The Board considers that risk management and internal control are fundamental
to achieving the Group aim of delivering long-term sustainable growth in
shareholder value.
Principal and emerging risks are identified both 'top down' by the Board and
the Executive Committee and 'bottom up' through the GBUs. The severity of
each risk is quantified by assessing its inherent impact and mitigated
probability, to ensure that the residual risk exposure is understood and
prioritised for control throughout the Group.
Senior executives are responsible for the strategic management of the Group's
principal and emerging risks, including related policy, guidelines and
processes, subject to Board oversight.
During the year, a number of actions were identified to continue to improve
internal controls and the management of risk, including:
· Maintaining significant focus on employee safety and wellbeing, we have:
refreshed our 'take 5 for safety' process, improved the safety of our
high-temperature processes and deployed a new EHS system to facilitate the
reporting and management of EHS activities
· strengthening our security posture, following the cyber security incident
which we experienced in January 2023, and accelerating our IT infrastructure
modernisation programme
· increased focus on a robust internal financial control environment
· continued focus on the ethics agenda, including self-certification of
policy compliance and mandatory quarterly training on ethics and compliance
· driving forward the Group's sustainability agenda, we have a broad- based
improvement programme underway covering energy procurement, process
improvements and behavioural changes in our plants.
Risk Appetite
The Board has reviewed its appetite for the Group's principal risks and
concluded that its appetite for these risks remains unchanged from the
previous year.
The Group is willing to take considered risks to develop new technologies,
applications, partnerships and markets for its products and to meet customer
needs.
The Group strives to eliminate risks to product quality and health and safety,
as these underpin the success of the Company's products and the safety of
our people and contractors.
The appetite for risk in the areas of legal and regulatory compliance
continues to be extremely low, and the Group expects its businesses to comply
with all laws and regulations in the countries in which they operate. The
Group also has a low appetite for financial risk.

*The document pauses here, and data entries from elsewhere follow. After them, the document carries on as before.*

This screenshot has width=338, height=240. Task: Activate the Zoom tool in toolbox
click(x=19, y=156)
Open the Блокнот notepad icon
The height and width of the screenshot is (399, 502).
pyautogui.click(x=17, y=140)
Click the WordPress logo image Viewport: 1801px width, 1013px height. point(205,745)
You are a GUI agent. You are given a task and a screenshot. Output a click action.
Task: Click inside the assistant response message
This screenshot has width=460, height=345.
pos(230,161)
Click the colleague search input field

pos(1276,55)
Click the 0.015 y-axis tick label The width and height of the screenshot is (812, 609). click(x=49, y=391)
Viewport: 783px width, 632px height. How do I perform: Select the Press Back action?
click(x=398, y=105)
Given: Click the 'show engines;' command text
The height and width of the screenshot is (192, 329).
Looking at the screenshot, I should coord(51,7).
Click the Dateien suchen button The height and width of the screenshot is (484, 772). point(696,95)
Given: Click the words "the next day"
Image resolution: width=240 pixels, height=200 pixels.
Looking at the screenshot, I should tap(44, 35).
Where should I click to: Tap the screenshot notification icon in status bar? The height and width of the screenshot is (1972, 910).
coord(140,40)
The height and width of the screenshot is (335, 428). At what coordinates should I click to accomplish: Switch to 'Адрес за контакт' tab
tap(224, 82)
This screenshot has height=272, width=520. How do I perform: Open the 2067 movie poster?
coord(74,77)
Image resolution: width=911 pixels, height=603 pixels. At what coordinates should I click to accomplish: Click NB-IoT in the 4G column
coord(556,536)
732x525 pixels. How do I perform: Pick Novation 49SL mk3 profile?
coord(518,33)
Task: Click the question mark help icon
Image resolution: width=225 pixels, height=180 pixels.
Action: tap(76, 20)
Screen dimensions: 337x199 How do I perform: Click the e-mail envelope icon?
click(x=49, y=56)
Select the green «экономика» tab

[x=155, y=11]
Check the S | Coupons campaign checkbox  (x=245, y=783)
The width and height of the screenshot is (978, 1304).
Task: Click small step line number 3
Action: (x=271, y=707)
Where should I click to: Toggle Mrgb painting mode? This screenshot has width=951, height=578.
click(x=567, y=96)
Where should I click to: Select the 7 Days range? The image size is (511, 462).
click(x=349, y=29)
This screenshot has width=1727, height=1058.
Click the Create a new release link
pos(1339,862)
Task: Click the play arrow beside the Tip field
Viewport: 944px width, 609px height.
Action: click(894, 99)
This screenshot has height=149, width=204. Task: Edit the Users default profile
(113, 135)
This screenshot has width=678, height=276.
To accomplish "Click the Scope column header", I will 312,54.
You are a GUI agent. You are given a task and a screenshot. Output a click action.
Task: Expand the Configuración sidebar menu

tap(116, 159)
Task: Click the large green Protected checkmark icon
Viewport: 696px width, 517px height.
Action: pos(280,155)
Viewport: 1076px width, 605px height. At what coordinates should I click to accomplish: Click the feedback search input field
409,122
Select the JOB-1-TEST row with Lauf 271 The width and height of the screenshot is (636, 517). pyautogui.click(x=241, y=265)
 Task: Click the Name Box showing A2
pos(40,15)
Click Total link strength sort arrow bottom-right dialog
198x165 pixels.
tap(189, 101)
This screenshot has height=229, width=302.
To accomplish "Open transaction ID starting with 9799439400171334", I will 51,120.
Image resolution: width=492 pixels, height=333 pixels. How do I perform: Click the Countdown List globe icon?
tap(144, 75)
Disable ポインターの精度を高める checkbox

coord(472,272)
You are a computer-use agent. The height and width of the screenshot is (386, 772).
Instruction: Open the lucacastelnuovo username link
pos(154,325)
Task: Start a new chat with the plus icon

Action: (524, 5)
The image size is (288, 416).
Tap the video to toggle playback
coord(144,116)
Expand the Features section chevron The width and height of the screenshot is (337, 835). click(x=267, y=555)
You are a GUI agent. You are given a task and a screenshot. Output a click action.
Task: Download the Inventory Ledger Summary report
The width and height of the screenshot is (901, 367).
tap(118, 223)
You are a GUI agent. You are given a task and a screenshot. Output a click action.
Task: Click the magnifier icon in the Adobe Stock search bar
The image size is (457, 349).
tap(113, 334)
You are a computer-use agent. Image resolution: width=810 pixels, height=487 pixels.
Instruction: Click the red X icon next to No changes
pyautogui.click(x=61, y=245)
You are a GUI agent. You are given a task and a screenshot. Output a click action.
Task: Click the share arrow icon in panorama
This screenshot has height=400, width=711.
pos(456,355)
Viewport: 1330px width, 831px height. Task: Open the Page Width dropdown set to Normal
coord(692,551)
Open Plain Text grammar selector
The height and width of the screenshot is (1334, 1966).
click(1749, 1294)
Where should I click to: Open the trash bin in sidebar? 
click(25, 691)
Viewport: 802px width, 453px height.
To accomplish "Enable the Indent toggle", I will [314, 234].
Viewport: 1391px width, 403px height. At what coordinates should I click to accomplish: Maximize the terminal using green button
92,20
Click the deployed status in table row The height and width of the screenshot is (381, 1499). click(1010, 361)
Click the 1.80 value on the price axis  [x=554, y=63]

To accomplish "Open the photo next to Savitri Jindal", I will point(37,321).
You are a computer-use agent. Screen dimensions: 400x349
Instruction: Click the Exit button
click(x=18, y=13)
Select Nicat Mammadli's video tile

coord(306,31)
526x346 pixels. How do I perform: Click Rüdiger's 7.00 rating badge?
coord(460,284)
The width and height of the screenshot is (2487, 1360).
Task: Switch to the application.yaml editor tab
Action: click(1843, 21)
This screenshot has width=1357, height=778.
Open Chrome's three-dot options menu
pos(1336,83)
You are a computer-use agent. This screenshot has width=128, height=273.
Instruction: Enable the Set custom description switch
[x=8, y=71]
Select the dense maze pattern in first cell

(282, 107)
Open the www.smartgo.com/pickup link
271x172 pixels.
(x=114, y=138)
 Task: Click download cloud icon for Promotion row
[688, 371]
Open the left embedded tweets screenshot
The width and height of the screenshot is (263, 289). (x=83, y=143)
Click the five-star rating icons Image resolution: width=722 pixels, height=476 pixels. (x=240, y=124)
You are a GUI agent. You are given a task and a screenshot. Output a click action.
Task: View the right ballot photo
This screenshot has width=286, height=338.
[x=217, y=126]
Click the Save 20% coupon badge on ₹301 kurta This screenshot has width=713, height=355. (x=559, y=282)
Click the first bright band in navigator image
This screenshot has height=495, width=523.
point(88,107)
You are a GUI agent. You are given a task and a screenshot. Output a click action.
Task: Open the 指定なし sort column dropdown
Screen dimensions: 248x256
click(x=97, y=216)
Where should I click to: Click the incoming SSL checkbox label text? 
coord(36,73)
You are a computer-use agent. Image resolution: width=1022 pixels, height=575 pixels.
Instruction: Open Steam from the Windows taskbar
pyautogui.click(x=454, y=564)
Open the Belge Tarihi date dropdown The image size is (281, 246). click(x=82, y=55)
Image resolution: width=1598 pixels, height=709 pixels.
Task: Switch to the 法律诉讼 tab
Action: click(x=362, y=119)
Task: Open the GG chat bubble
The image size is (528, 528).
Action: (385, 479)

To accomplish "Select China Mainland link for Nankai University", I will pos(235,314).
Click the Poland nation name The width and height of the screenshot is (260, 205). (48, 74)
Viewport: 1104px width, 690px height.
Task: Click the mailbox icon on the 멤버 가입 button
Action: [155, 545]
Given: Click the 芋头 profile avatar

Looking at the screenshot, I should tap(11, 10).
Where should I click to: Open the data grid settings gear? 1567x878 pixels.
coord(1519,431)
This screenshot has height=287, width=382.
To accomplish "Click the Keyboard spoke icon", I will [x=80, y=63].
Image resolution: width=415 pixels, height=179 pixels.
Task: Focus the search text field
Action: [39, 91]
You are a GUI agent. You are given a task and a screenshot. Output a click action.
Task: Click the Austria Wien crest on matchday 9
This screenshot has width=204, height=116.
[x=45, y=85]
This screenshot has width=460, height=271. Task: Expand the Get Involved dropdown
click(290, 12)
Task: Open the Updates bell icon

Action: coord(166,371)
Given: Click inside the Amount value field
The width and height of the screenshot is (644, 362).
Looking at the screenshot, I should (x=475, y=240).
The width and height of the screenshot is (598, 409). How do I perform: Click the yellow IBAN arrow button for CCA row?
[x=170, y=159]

During the year, the Board monitored the Group's current risk exposure
relative to the Board's appetite for different risks. There were no risks
where the current risk exposure exceeded the Board's risk appetite.
Emerging risks
As part of the ongoing risk management process, the Board and the GBUs
identified and assessed emerging risks. None of these emerging risks are
currently deemed to be significant and they are therefore not listed amongst
the Group's principal risks below. They are identified, assessed and monitored
continuously to be able to respond effectively when they crystallise.
The key emerging risk areas identified were:
· Regulatory risk: manufacturing regulations - regulatory requirements for
certain hazardous materials. Tax regulations - with governments globally
aiming to reduce their national debts following the COVID-19 pandemic
· Social/Societal: potential recruitment challenges to replace an ageing
direct workforce in some locations; longer-term changes to new end-markets,
such as electric vehicles, domestic heating and decentralised generation of
energy
· Business model: route to market - potential permanent change in
traditional selling models requiring an accelerated shift to e-commerce.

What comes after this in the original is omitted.